Take the entries below and print only the lines from the one with "Where should I click to: Click" through the one with "Screen dimensions: 258x194", exactly as they stand, both ends included.

Stored data entries
•••••
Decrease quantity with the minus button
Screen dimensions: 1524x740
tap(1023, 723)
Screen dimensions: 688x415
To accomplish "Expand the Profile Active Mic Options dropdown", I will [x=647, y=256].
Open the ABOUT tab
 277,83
•••••
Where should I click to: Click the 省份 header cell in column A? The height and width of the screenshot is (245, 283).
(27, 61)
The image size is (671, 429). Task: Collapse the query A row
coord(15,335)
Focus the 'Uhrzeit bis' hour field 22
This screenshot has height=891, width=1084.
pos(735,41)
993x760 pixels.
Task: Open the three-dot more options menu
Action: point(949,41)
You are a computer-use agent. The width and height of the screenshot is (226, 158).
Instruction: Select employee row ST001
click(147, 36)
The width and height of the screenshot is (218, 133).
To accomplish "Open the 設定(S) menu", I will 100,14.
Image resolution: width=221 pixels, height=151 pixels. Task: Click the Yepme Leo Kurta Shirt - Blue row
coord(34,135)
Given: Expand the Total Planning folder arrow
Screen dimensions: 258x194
•••••
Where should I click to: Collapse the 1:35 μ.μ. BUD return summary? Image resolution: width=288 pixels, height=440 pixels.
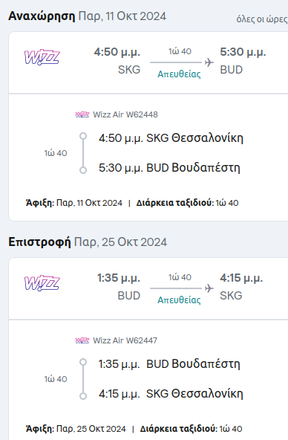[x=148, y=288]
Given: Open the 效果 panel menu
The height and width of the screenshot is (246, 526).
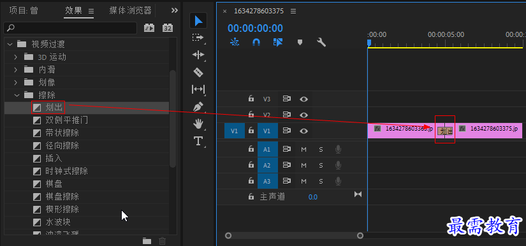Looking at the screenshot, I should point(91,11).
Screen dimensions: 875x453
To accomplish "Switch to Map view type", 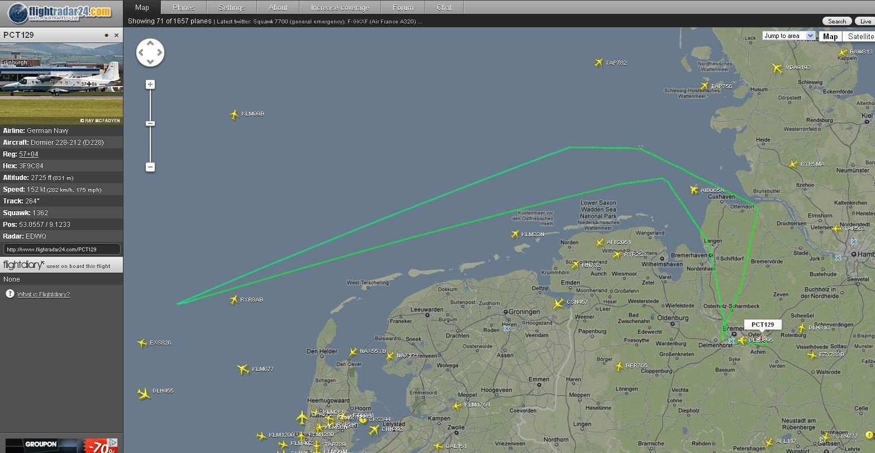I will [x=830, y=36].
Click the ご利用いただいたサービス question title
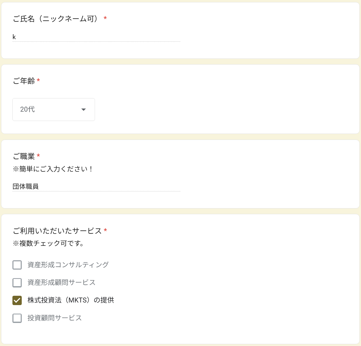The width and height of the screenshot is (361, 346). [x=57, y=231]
•••••
Answer box ->
Where should I click to: Click the 省份 header cell in column A? The height and width of the screenshot is (245, 283).
(27, 61)
The image size is (671, 429). Task: Collapse the query A row
coord(15,335)
Focus the 'Uhrzeit bis' hour field 22
This screenshot has height=891, width=1084.
pos(735,41)
993x760 pixels.
Task: Open the three-dot more options menu
Action: point(949,41)
You are a computer-use agent. The width and height of the screenshot is (226, 158).
Instruction: Select employee row ST001
click(147, 36)
The width and height of the screenshot is (218, 133).
To accomplish "Open the 設定(S) menu", I will 100,14.
Image resolution: width=221 pixels, height=151 pixels. Task: Click the Yepme Leo Kurta Shirt - Blue row
coord(34,135)
Given: Expand the Total Planning folder arrow
Screen dimensions: 258x194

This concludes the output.